From the majority of the messages, the underlying theme seems to be that if they make a jibe we need to clearly call out that they are doing exactly what they said they didn't want to do, and, tell them its unacceptable? I.e. don't let it drop.

OP posts:
MarshaMelrose · 18/03/2023 13:31

The Mothers Day call is more about your mil and your husband than you, I would have thought. I'd say hello at the start, make an excuse to leave early on and then bob back towards the end. I'd leave my husband to chat with his mum and forge his own relationship with her.

DPotter · 18/03/2023 13:51

I understand you're wanting to be on the video call to support your DH. How about you both think through some likely scenarios and what you'll do if one happens.

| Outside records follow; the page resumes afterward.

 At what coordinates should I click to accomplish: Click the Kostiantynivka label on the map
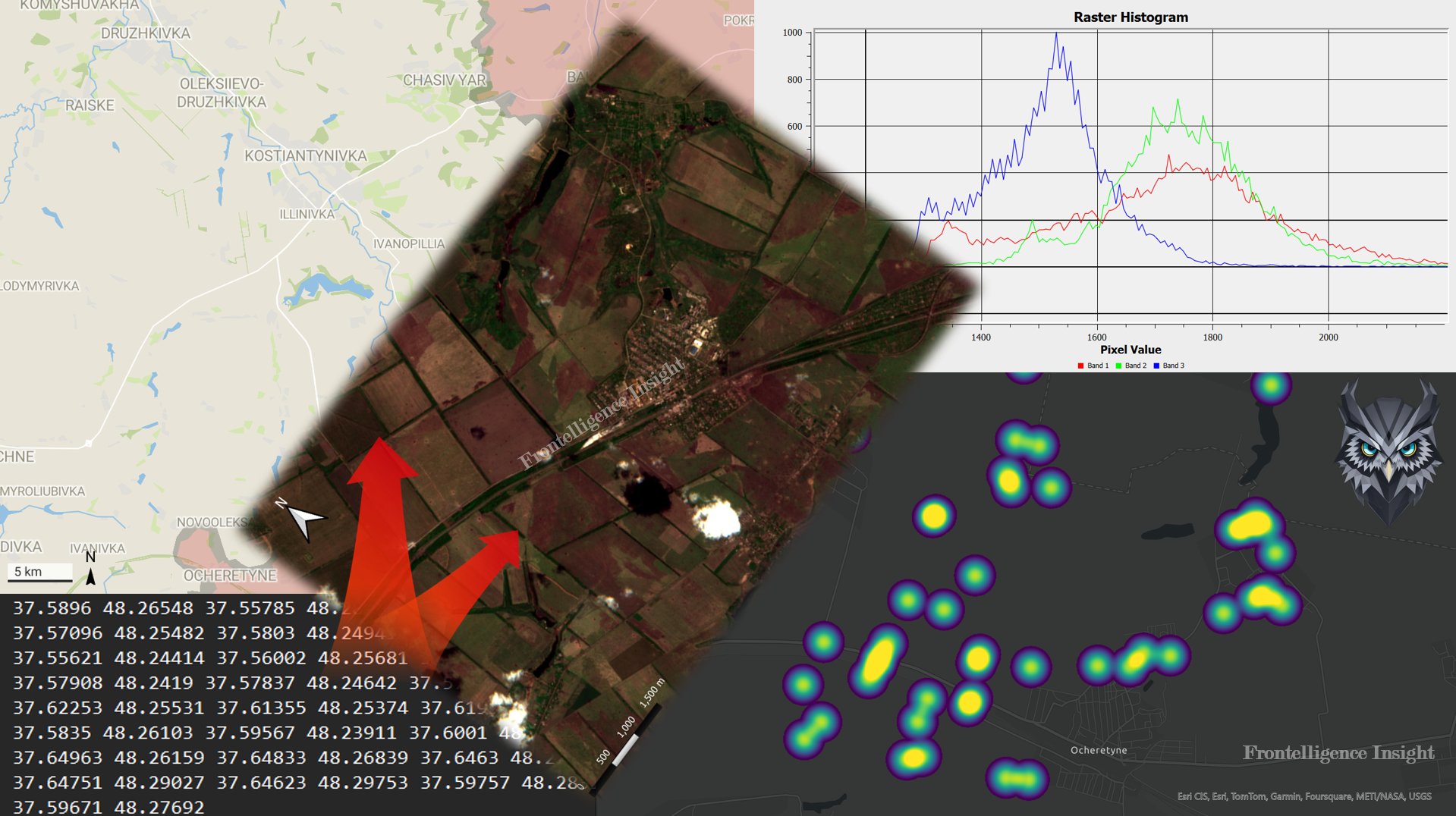click(x=305, y=156)
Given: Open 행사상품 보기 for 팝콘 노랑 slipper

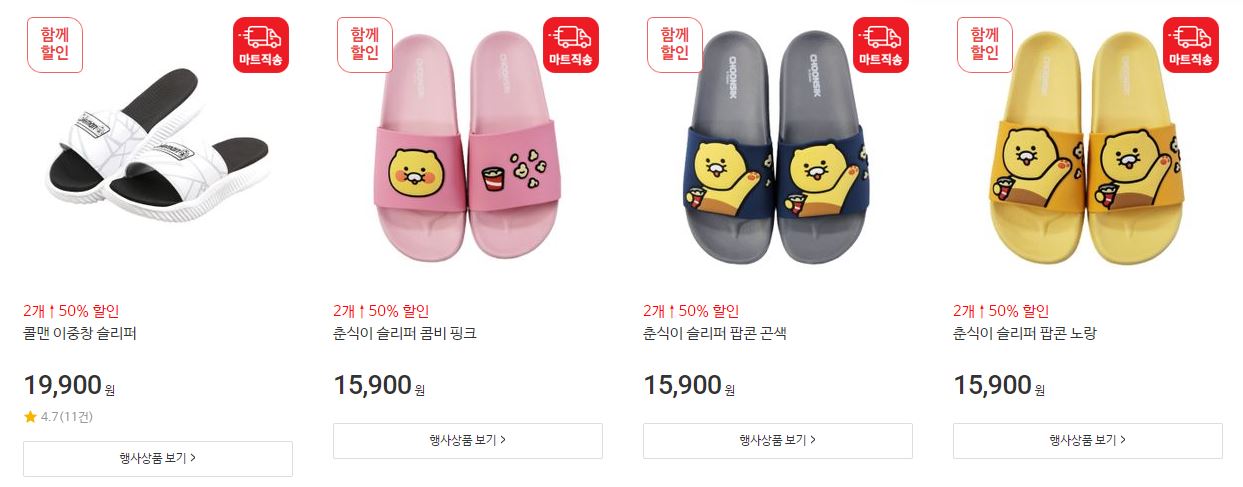Looking at the screenshot, I should point(1088,440).
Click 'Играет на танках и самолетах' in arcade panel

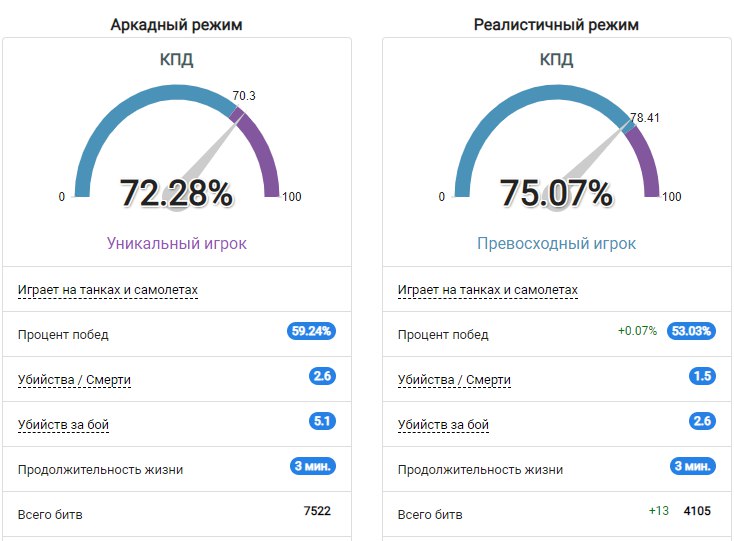pos(108,290)
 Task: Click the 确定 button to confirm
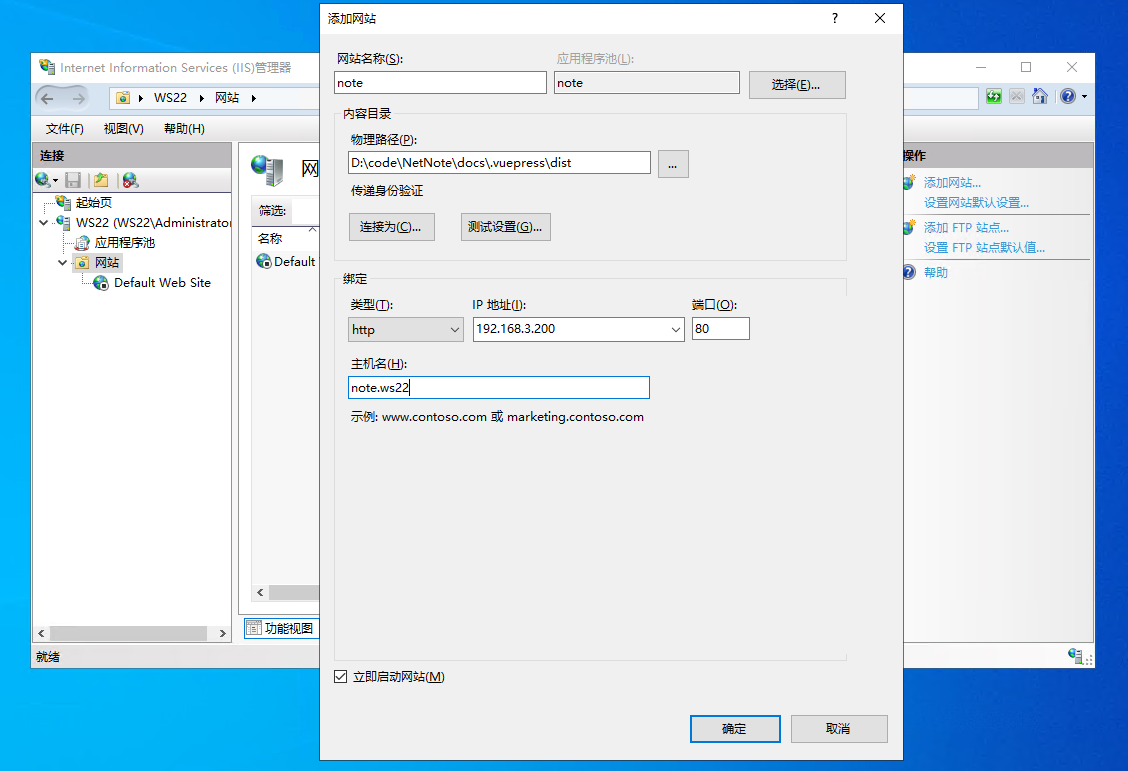[735, 729]
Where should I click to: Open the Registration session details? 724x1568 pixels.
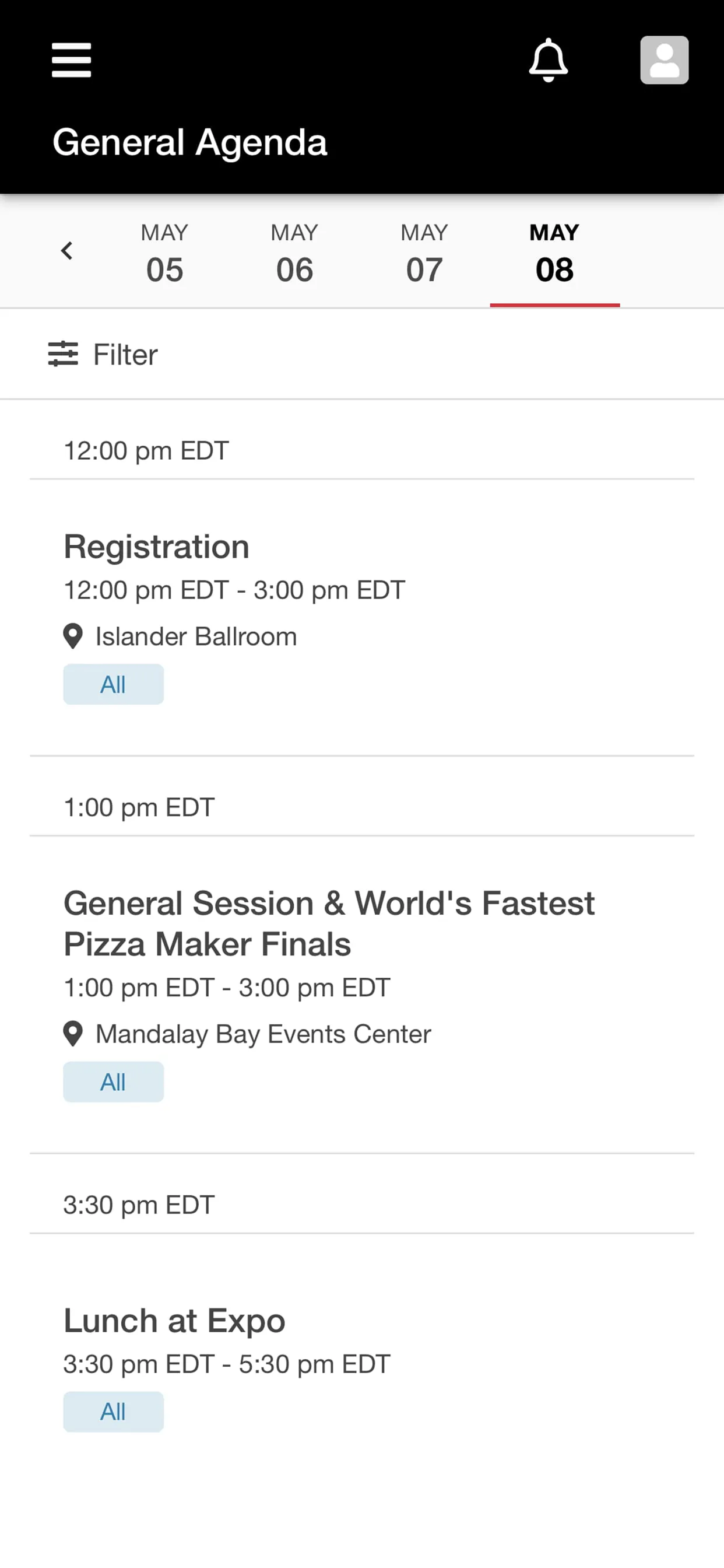click(x=157, y=547)
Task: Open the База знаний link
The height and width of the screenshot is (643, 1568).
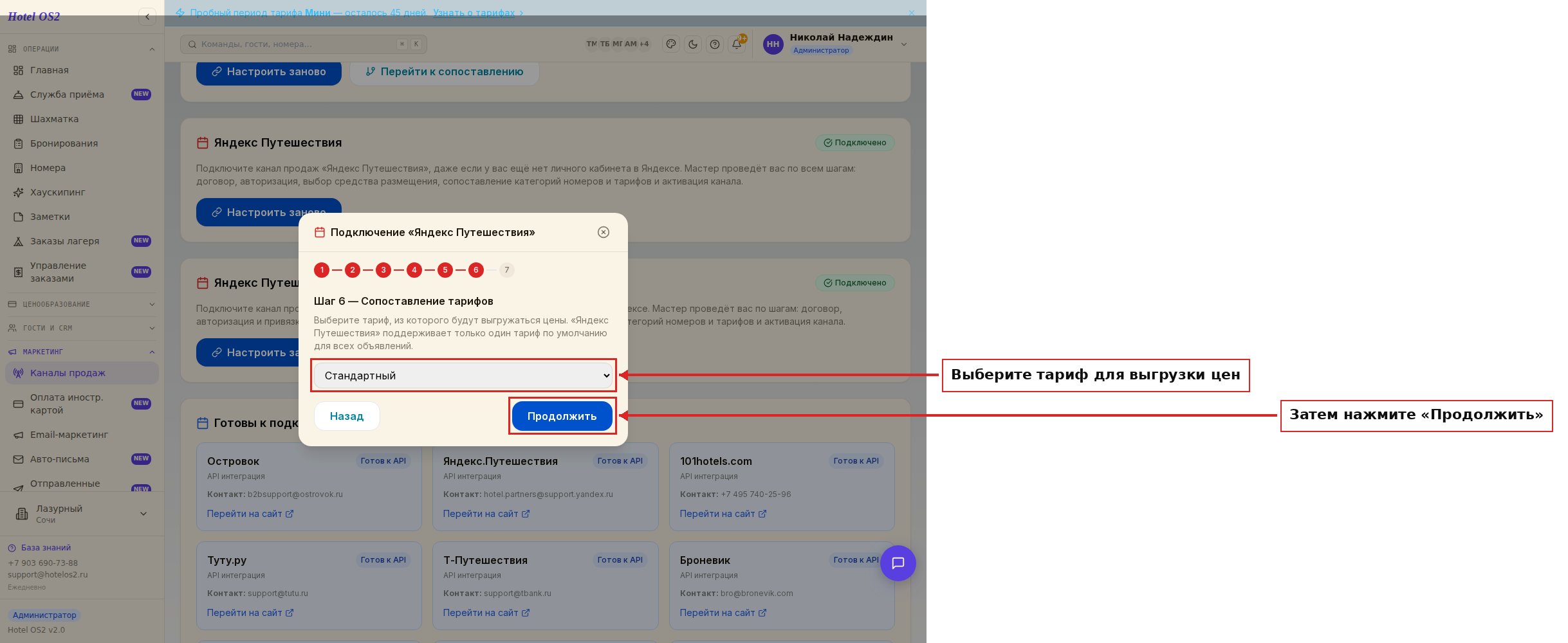Action: (46, 548)
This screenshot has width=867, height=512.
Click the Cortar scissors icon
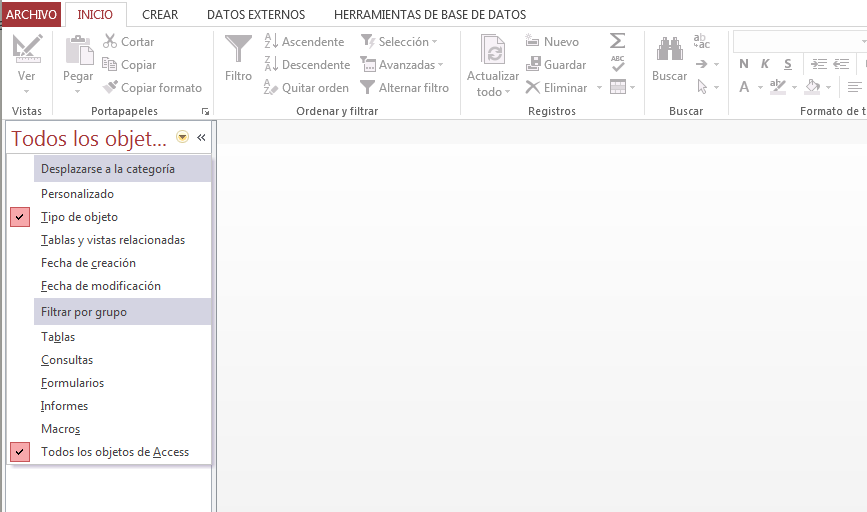point(111,42)
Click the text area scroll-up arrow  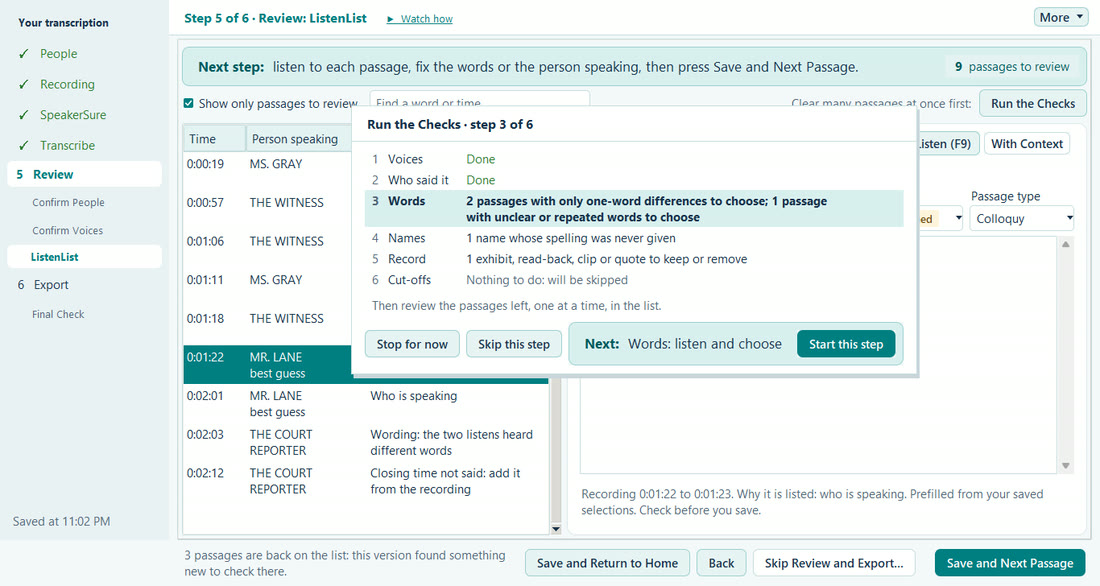coord(1066,244)
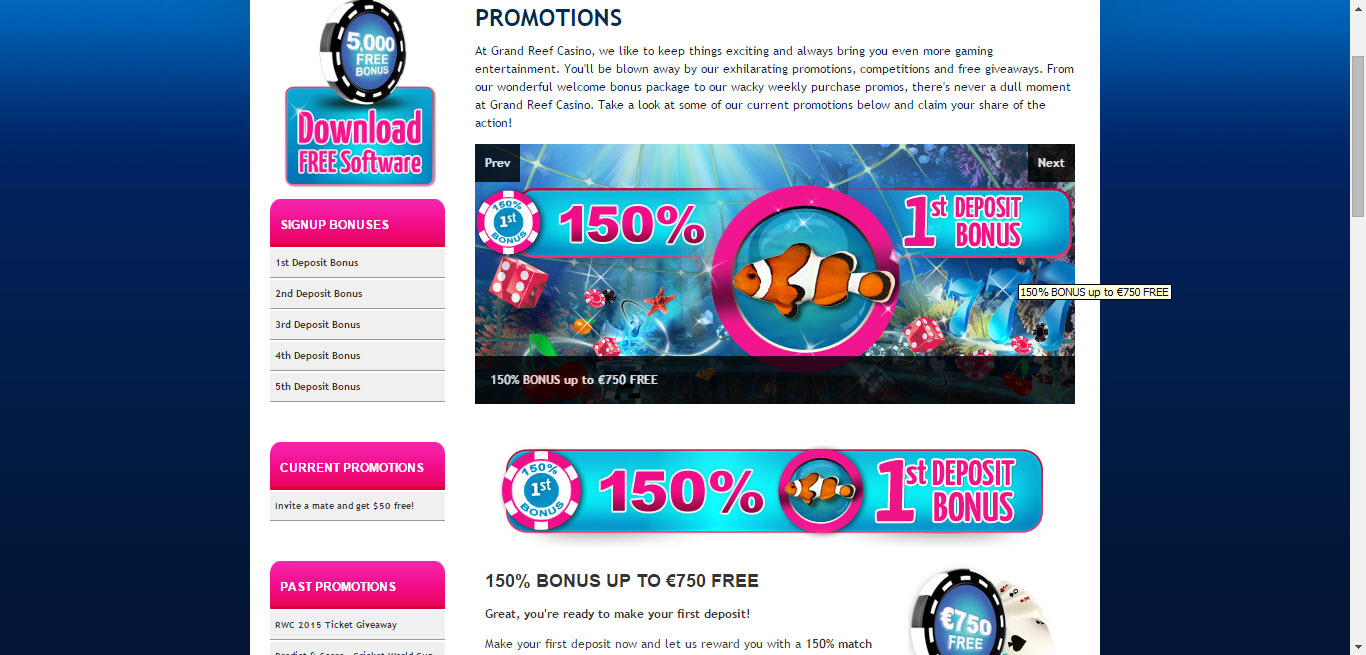Go to the previous slide with Prev
This screenshot has width=1366, height=655.
[497, 163]
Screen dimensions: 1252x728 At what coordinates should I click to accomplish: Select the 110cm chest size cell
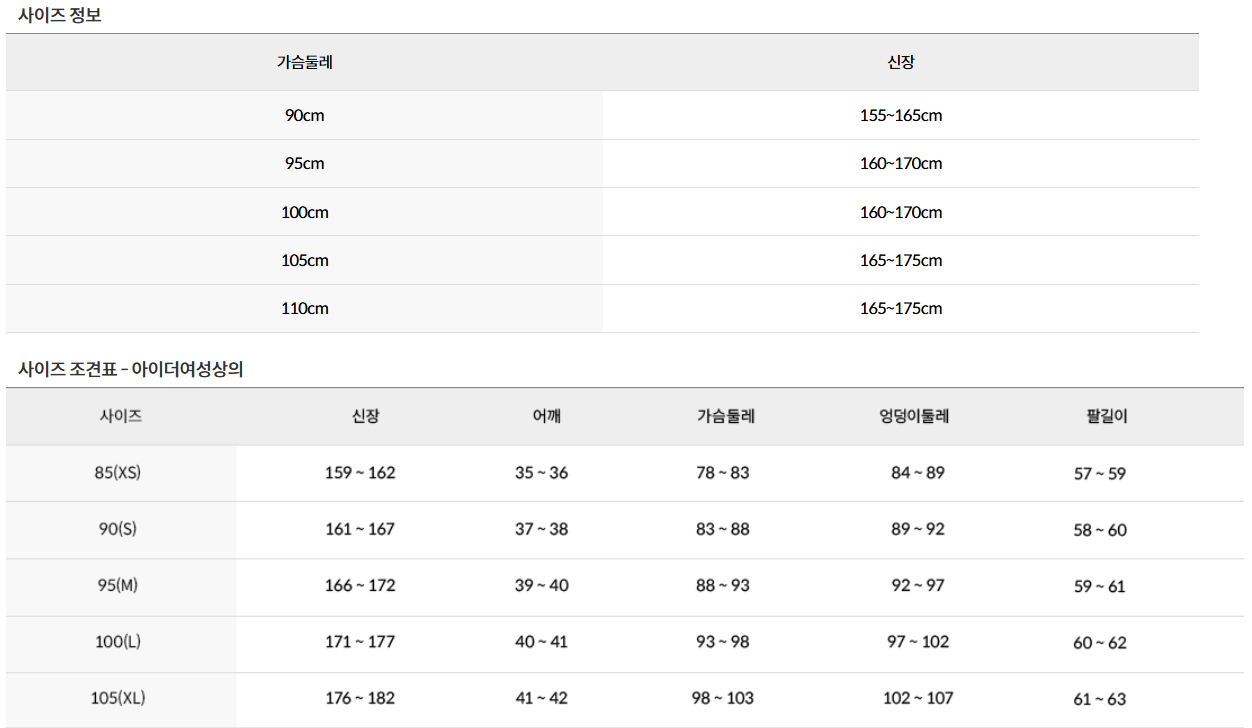coord(304,308)
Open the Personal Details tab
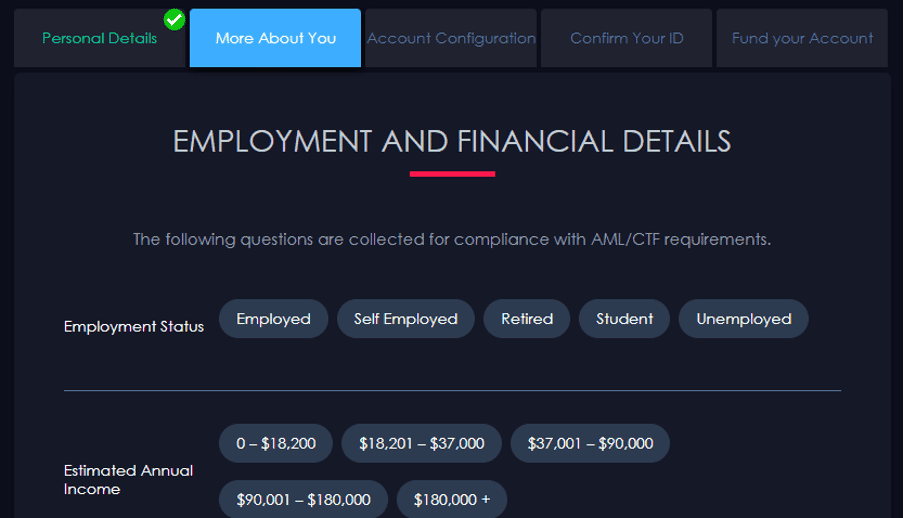 coord(99,38)
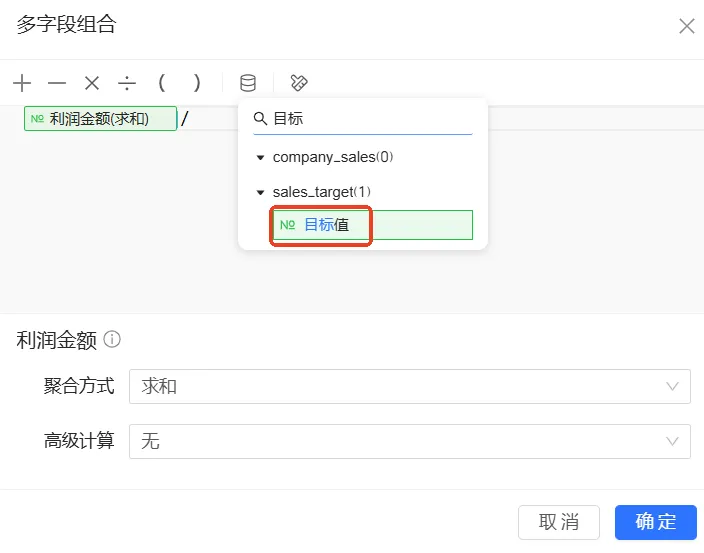Click the database field picker icon
Image resolution: width=704 pixels, height=553 pixels.
247,83
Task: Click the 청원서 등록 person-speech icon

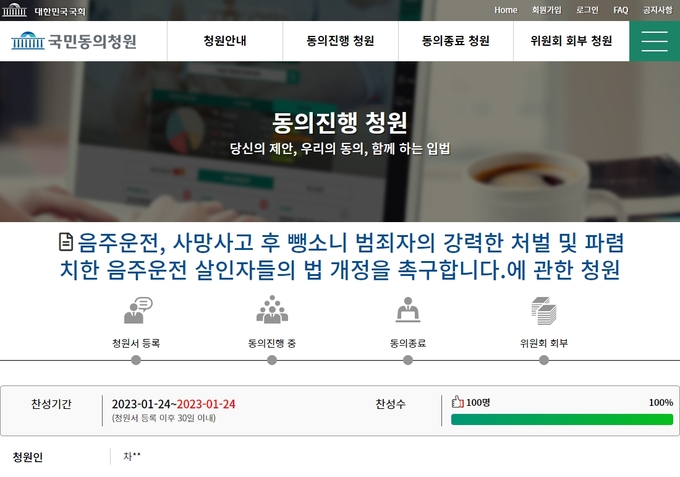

For example if MIL raises the 'reason' she wouldn't speak to your DH. He has to say - hey Mum I thought we were putting this all behind us? Change the subject. If FIL raises the 'fallout with SIL' again challenge - Hey dad though we were putting this all behind us. Change the subject. Agree between you how many passes they get - one each, 2 between them. And if they hit the magic number - Hey look we agreed to put all this past stuff between us, and you keep raising it, so we'll drop off the call now and let you think about how we'll deal with this in the future. Keep talking through them if they try to interpret - get you're point across. And leave the call with a cheery wave.

I'm guessing here, but hopefully this will give you a flavour for what I mean. Also remember your MIL has suggested everyone puts everything behind them - so follow 'her rules'

Hoppinggreen · 18/03/2023 15:49

Let him do the call and you sit in the room but out of shot reading a book or on MN. You can shout hello and then leave them to it
You can support him but it’s for Mothers Day and she’s not your Mum

AttilaTheMeerkat · 18/03/2023 16:58

"Regarding no contact, the worst that can happen is that my husband is estranged from the entirety of his family permanently as it is a small family who live very closeby and in each others' pockets. That's a big move and one that we wouldn't do lightly when we have not exhausted salvaging the relationship".

Relationships are two way and what have his parents done here to salvage things. From what I can read here, nothing. It will be ever so. These people do not change and they are not going to say sorry. These people thrive on drama; you need to drop the rope entirely here and withdraw completely from them.

Tomorrow's call will be a shit show from the beginning. There is no reasoning with people this dysfunctional and both of you could come away from this feeling utter shit. Remember that you don’t have to attend every argument you’re invited to. You can choose to disengage instead.

How strong is your H when it comes to his parents; can he stand up for both himself and you here as individuals with your own personalities and opinions in your own right?.

There is nothing to salvage here relationship wise; its their way or no way as far as his parents are concerned. FIL is his wife's willing enabler and MIL here is the narcissistic matriarch. Their family sounds awfully enmeshed and enmeshment is not emotionally healthy. As for boundaries, in such families these are not recognised.

People from dysfunctional families end up playing roles; your SIL is the golden child and your H is the scapegoat. Therefore you are also scapegoated. If you go onto have children they will be far less favoured than your SILs offspring too.

I would say to your H that he does not need their approval, not that they would ever give you this anyway. Healthy relationships are built on respect, and it can be hard to respect someone when they repeatedly treat you poorly.